RedisMemo: Caching is made easy

Donald Dong
CZI Technology
Published in
7 min readJun 7, 2021

At the Chan Zuckerberg Initiative (CZI), we use RedisMemo to improve the performance and reliability of our products, Summit Learning and Along.

https://github.com/chanzuckerberg/redis-memo

RedisMemo is an application-level caching system for Ruby programs. It can be used to cache database queries (with built-in support for ActiveRecord), third-party API calls, pure functions, or any combination thereof.

app/models/user.rb

With RedisMemo, to cache all the select-by-id queries on the users table, only two lines of code are needed in the User model (details in section 3.2).
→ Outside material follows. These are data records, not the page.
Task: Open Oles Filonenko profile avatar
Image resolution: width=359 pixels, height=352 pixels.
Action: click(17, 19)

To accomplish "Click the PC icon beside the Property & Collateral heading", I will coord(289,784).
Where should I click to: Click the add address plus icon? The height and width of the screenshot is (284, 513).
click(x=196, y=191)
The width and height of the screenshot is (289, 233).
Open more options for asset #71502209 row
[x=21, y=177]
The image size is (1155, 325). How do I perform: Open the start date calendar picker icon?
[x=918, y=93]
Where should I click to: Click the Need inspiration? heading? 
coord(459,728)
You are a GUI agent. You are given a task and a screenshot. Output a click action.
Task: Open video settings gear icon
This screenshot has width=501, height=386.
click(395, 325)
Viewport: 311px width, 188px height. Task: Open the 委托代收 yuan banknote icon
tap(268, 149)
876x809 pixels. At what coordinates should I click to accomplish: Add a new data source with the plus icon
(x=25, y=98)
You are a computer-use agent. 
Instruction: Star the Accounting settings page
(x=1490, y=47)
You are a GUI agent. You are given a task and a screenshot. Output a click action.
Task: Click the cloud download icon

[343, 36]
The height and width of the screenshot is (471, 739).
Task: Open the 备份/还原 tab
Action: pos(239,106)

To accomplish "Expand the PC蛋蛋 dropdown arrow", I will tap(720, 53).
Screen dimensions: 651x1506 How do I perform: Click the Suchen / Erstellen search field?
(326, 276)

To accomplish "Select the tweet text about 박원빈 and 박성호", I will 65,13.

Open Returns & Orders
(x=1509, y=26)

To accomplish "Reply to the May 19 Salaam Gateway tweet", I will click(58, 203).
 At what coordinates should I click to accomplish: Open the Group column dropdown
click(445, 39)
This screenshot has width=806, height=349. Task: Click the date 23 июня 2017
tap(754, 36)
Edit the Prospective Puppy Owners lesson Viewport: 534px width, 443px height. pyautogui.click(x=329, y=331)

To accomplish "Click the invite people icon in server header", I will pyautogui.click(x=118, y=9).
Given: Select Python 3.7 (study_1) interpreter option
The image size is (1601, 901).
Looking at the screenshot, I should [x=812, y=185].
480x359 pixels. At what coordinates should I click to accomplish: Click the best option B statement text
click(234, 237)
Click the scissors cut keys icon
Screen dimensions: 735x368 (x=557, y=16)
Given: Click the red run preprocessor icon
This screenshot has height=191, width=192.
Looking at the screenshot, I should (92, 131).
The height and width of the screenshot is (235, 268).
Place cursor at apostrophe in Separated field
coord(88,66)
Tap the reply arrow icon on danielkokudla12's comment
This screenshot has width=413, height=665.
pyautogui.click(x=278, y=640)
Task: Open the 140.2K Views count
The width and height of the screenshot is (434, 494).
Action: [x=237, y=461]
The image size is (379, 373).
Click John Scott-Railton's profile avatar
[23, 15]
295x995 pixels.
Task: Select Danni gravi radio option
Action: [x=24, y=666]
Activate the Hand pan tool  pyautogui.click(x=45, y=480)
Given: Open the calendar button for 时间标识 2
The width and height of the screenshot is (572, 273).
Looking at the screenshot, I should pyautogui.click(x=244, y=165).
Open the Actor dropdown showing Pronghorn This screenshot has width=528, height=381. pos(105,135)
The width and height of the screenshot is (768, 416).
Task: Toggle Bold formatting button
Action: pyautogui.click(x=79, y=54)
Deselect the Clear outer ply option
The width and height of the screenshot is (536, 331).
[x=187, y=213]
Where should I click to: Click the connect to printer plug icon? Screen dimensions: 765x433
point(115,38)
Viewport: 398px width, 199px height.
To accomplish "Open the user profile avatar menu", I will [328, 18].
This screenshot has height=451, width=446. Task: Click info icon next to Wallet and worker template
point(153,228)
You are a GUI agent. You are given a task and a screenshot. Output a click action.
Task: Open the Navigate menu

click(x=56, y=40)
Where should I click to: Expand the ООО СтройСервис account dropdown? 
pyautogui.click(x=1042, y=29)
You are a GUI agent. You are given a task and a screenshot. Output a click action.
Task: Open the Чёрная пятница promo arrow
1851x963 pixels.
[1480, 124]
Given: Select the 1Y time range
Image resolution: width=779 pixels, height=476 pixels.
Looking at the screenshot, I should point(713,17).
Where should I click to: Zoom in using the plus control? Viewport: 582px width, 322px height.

In the Rails console, the author method on the post object loads data from Redis instead of the database:

Rails Console Output

Section Outline

Section 1: Quick review of why caching is important

Section 2: Where existing Rails caching patterns fall short

Section 3: How caching is easily done with RedisMemo

Section 4: Promising results from adopting RedisMemo at CZI

1. Database caching

1.1 Performance

Caching database queries can improve application performance by

  • Skipping slow or expensive database queries
  • Skipping calculations that require multiple database round trips
  • Reducing the overhead from using a disk-based relational (SQL) database (Footnote 1)

1.2 Scalability

A caching layer functions like a “content delivery network” (CDN) for delivering database queries. Applications often use a CDN to multiply their web servers’ effective capacity. Similarly, caching increases an individual database’s capacity by protecting it from repetitive queries. A Rails application typically has a single SQL database that is queried by many application processes (Figure 1).

Figure 1. A typical Rails application architecture

When application usage increases, the number of requests grows, and so does the number of database queries. There is a hard limit on the size of a single relational database. The largest database instances offered by AWS come with 64 cores. A Redis cluster, however, can scale to 1000 nodes.

Cache data can be easily partitioned into multiple Redis clusters, which essentially makes the Redis cache layer infinitely scalable. Partitioning the SQL database is much more challenging and not always practical.

1.3 Cost Efficiency

Scaling the Redis cache layer is more cost-effective than scaling the database layer. If you use a db.m5.4xlarge database instance on AWS, you will pay $2,097 per month. If you add a 4-node Redis cache cluster which lets you move down to the db.m5.2xlarge instance, your total cost is $1,688, a savings of $409. The tradeoff only gets larger as your site grows.

2. Challenges with application-level caching

Here are three of the issues we encountered using the Rails low-level caching API and lessons we learned along the way (Footnote 2). We will demonstrate how RedisMemo addresses those problems in section 3.

2.1 Forgetting to invalidate the cache

Developers must manually invalidate the cached results after changes to associated database records (Snippet 1). Forgetting to do this is common, and causes subtle bugs.

Snippet 1. Implementation of CachedUser

2.2 Cache invalidation during database transactions

If the cache is invalidated immediately after a not-yet-committed write, the following cache read would fill the cache with data that could be rolled back later (Snippet 2).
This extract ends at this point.